The room was stuffy and airless. It made Olivia claustrophobic.
They sat quietly for a while, the occasional rattle of the approaching tea trolley and the distant tinny voices from the television doing their best to cover up the gaps in their conversation. It was these silent minutes Olivia especially hated. She filled them with inconsequential fussing: straightening piles of months-old magazines, picking browned petals from wilted carnations in a vase at the window, organizing a deck of cards into suits. None of it mattered, but anything was better than the gaping silence.
She was relieved when the tea trolley arrived and Nana perked up a little. There was something reassuring about watching Barbara pour hot tea from the large stainless steel pot while she chattered on about the wind blowing the wheelie bins over in the night and how you wouldn’t believe the mess she’d woken up to on her street that morning. Nana dunked a digestive biscuit and said what did people expect if they were silly enough to put bins on wheels? Olivia smiled. In brief lucid moments like this, she could hardly believe that life had brought them to St. Bridget’s at all.
Pappy had never admitted it, but Olivia knew he found words like dementia and Alzheimer’s frightening. “Away with the fairies. That’s all. She’ll be grand.” He’d said he didn’t want Nana to be labeled, insisting she was still the same Martha, deep down. He’d looked after her at home as long as he could, patiently making small adjustments to their routine, constantly trying to find a way to make the new Martha fit with the old Cormac as things became awkward, then difficult, and eventually impossible. He said it was like doing a jigsaw puzzle where the pieces kept changing shape. “You have to keep trying every piece until you find one that fits.” It was the closest he’d ever come to complaining.
The fire finally brought things to a head. Nana was making chips, double fried, the way Pappy liked them, but she forgot about them during the second fry and popped out to the shops to get him a bottle of stout while he was at a friend’s garden picking broad beans. He didn’t even like stout. The kitchen was a charred shell by the time a neighbor raised the alarm.
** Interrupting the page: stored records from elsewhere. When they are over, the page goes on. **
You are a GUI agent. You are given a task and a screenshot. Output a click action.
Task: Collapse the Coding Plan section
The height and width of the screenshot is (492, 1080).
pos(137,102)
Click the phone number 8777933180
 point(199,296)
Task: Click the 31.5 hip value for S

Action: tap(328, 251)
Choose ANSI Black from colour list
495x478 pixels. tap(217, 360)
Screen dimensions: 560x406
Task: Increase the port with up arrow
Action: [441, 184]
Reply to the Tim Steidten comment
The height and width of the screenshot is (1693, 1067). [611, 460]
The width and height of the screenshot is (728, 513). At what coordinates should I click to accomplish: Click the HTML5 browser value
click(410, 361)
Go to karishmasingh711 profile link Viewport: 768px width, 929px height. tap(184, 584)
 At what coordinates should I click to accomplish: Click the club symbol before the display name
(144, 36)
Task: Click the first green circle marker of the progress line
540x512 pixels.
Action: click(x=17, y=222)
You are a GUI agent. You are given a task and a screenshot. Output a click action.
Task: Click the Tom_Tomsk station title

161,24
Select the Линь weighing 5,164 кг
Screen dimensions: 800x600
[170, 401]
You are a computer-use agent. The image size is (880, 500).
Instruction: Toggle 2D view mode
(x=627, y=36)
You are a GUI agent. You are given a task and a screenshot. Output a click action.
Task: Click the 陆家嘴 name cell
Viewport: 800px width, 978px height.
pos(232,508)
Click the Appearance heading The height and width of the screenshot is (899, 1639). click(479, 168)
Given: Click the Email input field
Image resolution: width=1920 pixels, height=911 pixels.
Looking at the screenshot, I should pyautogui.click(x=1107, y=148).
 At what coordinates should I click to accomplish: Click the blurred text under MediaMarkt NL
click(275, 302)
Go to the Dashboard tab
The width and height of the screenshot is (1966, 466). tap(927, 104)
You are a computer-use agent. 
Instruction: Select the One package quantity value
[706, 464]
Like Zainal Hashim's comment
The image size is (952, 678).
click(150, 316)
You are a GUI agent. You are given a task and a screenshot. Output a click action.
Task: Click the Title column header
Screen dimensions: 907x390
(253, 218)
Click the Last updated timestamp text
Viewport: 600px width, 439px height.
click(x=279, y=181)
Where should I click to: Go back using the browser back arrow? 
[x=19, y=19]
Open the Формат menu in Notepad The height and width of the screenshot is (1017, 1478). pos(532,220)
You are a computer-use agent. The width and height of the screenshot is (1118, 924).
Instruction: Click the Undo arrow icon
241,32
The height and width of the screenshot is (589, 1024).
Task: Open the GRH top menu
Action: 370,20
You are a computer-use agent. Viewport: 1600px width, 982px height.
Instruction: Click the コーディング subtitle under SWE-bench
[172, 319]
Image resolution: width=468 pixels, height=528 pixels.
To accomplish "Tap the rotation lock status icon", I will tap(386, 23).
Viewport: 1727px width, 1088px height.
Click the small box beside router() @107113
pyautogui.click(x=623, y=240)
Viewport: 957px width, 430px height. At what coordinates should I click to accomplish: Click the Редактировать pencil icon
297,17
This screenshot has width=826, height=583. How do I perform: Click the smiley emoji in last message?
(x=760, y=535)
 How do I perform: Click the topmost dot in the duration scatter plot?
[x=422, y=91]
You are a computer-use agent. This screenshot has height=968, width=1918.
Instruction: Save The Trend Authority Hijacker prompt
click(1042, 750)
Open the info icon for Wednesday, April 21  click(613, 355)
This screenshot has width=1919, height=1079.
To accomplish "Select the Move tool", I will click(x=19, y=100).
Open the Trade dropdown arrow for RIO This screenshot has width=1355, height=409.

Pappy found Nana at the bookshop. She couldn’t remember how she got there or why she had a bottle of stout in her bag. Something Old was the place she’d instinctively gone to, knowing she would be safe there. Olivia thought it rather lovely that when real life was deserting Nana, it was the bookshop and the fictional lives she’d loved and lived through that stuck by her, like loyal friends. Arrangements to move her into the nursing home began the next day, and St. Bridget’s became part of their lives—a comma separating everything life was before, and everything it had become since.
Olivia sipped her tea and took a deep breath before telling Nana she would be looking after the bookshop now.
“Which bookshop?”
“Something Old?” Olivia waited, hoping for the fog to lift, for Nana to remember.
“Has he straightened that sign yet? It’s all off to one side. I suppose he’ll be wanting his tea soon. Never stops eating, that man. Hollow legs. Or worms.” Nana’s eyes fluttered as she chased a memory back over the years. She leaned forward, studying Olivia’s face. “You remind me of someone.” Olivia’s heart thumped. Please remember. Please say my name. “Hepburn. Is that it? Audrey Hepburn?” Nana looked pleased with herself and then frowned, confusion clouding her face. “What’s your name?”
“Olivia.”
“Pretty name.” She took Olivia’s left hand in hers. “Not married?”
Olivia winced at the thought of her engagement ring still in her skirt pocket. She should really put it somewhere safe. She wondered if she would give it back. What did you do with an engagement ring if you called the engagement off? “No, Nana. I’m not married.” Again she felt a rush of childlike rebellion, a truth not fully told.
“Don’t worry, dear. You’ll meet someone. When the time’s right. Or maybe when it’s not.”